Il presidente dell’Audax «Mai preso soldi dal Comune»

1 Aprile 2016

ATRI. È scontro diretto tra l’associazione sportiva Gymnasium Audax Hatria e il Comune di Atri. Il presidente dell’associazione Giuseppe Matricciani, dopo aver comunicato alcuni giorni fa l’interruzi...

ATRI. È scontro diretto tra l’associazione sportiva Gymnasium Audax Hatria e il Comune di Atri. Il presidente dell’associazione Giuseppe Matricciani, dopo aver comunicato alcuni giorni fa l’interruzione delle attività sportive a causa dei costi elevati e dopo la replica dell’assessore allo sport Umberto Italiani, il quale ha parlato di un cotributo di diecimila euro da parte del Comune, puntualizza: «La nostra associazione non ha ricevuto un centesimo dall’ amministrazione. Chi afferma il contrario mente sapendo di mentire e per questo sfido pubblicamente chiunque a pubblicare un documento dal quale risulti la ricezione di contributi da parte della Gymnasium Audax Hatria dall’odierna giunta Astolfi, e se ciò dovesse avvenire sono pronto a rassegnare le dimissione da presidente. Quanto ai contributi elargiti alle associazioni sportive, abbiamo dato mandato ai nostri legali di verificare tramite regolare accesso agli atti presso gli uffici del Comune di Atri, tutte le delibere ed i pagamenti effettuati e le relative rendicontazioni fornite dalle associazioni che hanno beneficiato di somme di denaro, anche per essere sicuri, non si sa mai, di non aver ricevuto dei contributi a nostra insaputa».
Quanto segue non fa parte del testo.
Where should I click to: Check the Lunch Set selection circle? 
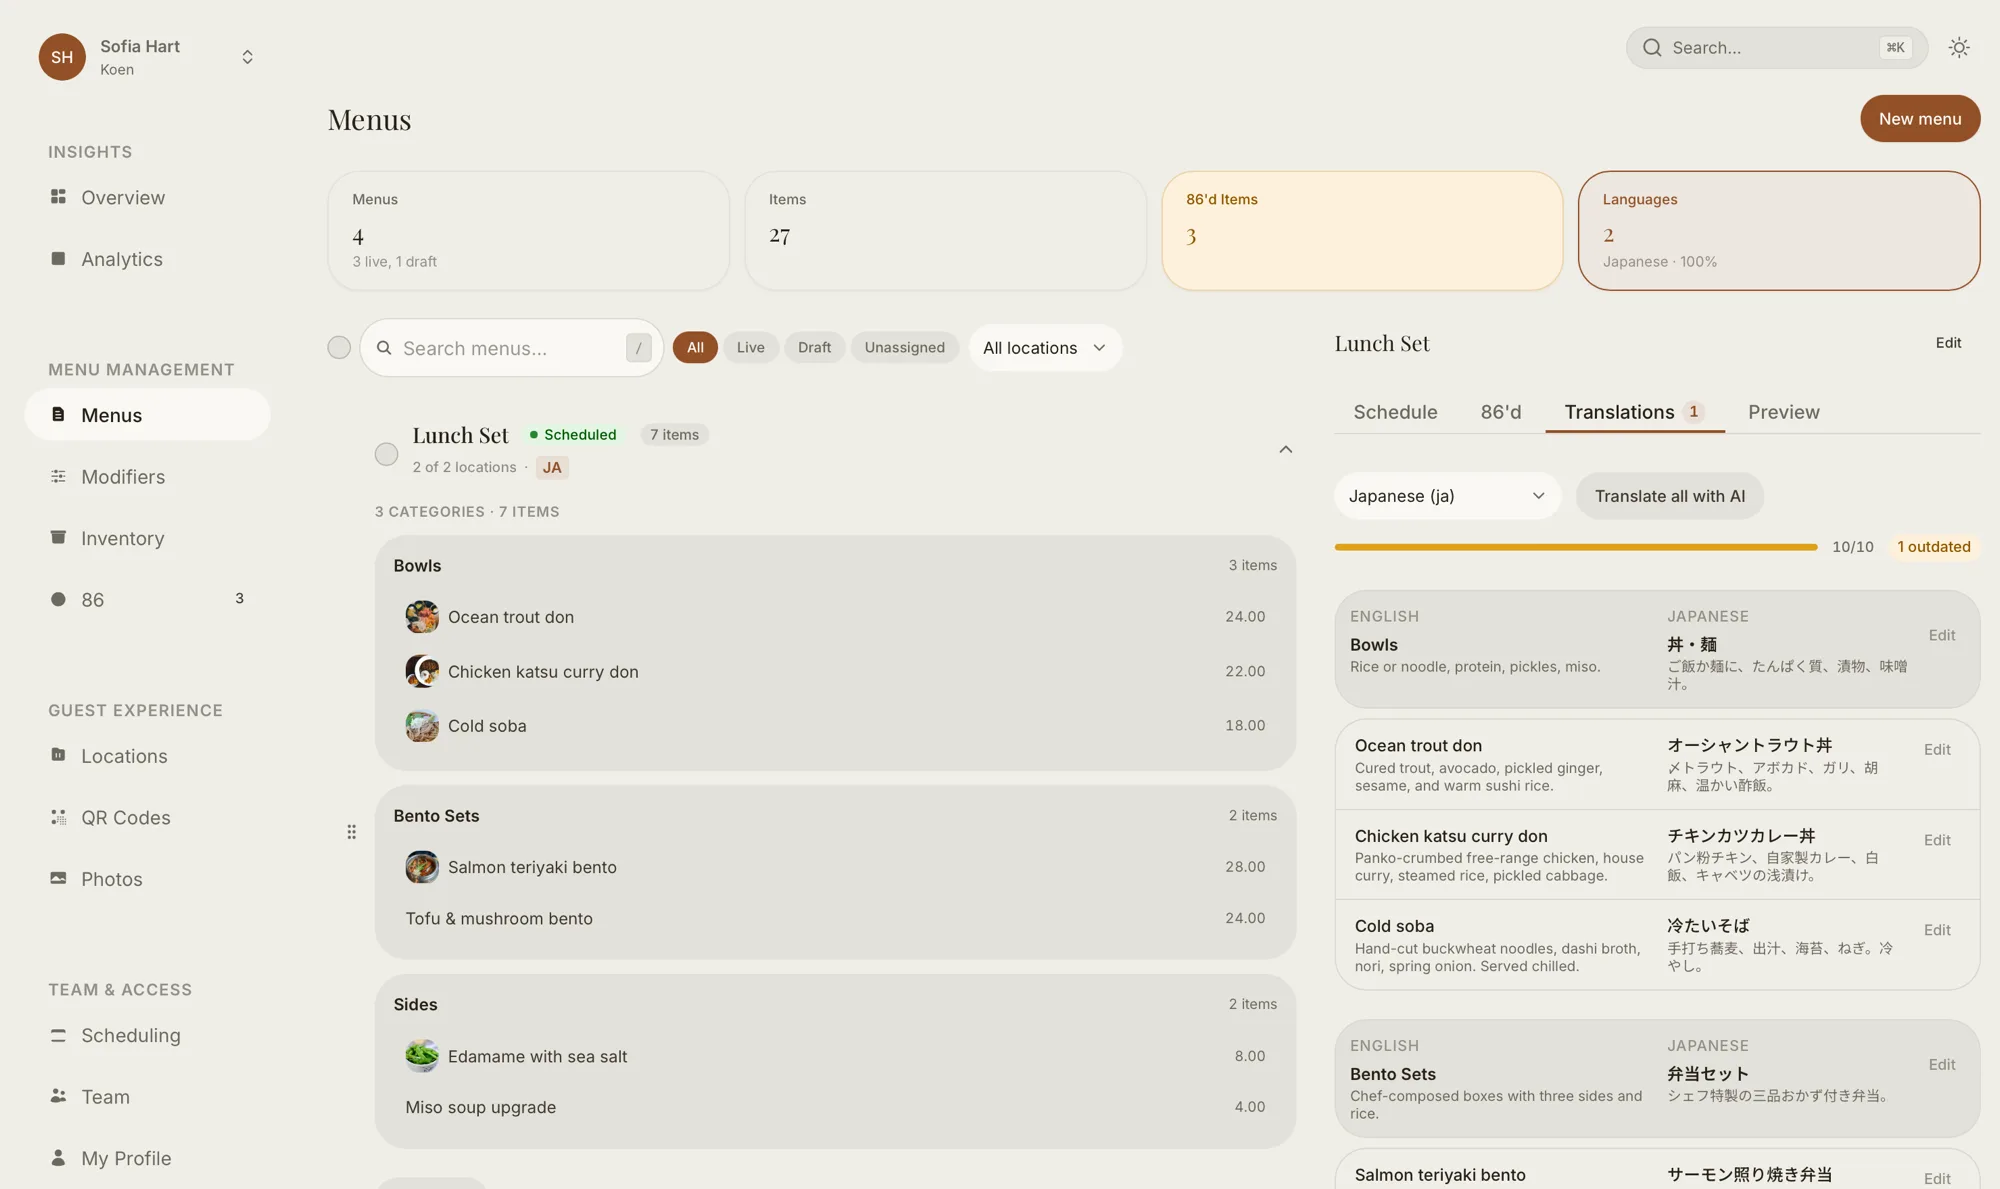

«La nostra associazione», conclude Matricciani, «da anni ottiene successi sportivi, si occupa di sociale gratuitamente, con uno staff di professionisti che si confrontano e danno supporto anche a minori che soffrono gravi situazioni di disagio sociale. Infine, una nota sulle rassicurazioni del primo cittadino alle famiglie dei nostri atleti. Ricordo che la nostra associazione, per veder tutelato il diritto a svolgere la pratica sportiva dei giovani atriani, ha dovuto invadere pacificamente il consiglio comunale. Non permetteremo a nessuno di strumentalizzare il nostro pensiero, o di dirci quello che dobbiamo fare, mi dispiace ma gli amministratori devono rassegnarsi, noi siamo uomini liberi e non chineremo mai la testa, e questo è quello che insegneremo ai nostri figli». (d.f.)